Goal of the exercise: Please copy all of the material below word for word, leaving out the pictures.

Input:
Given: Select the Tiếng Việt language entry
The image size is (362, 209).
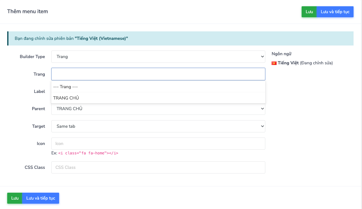Looking at the screenshot, I should [x=288, y=63].
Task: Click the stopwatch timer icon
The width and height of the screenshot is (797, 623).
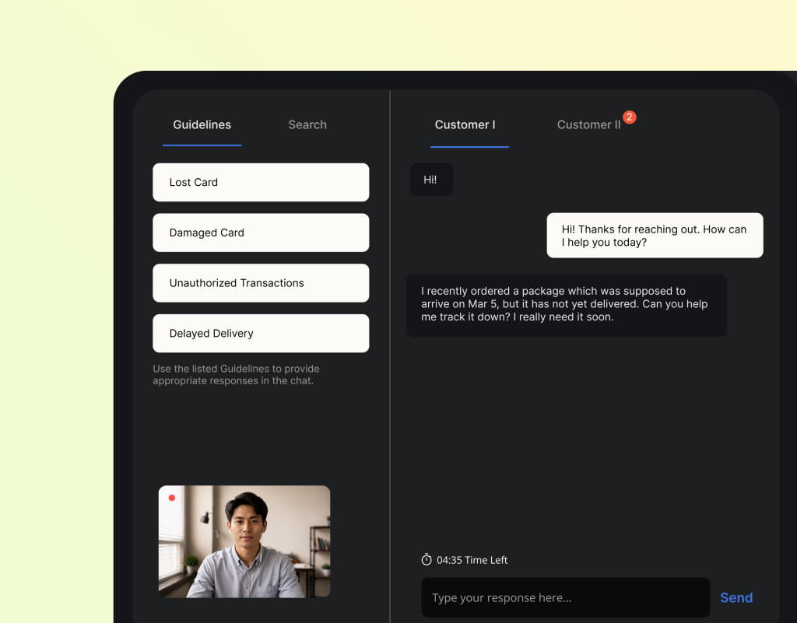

Result of this exercise:
Given: Select the Tiếng Việt language entry
The image size is (362, 209).
Looking at the screenshot, I should [x=288, y=63].
Task: Click the stopwatch timer icon
The width and height of the screenshot is (797, 623).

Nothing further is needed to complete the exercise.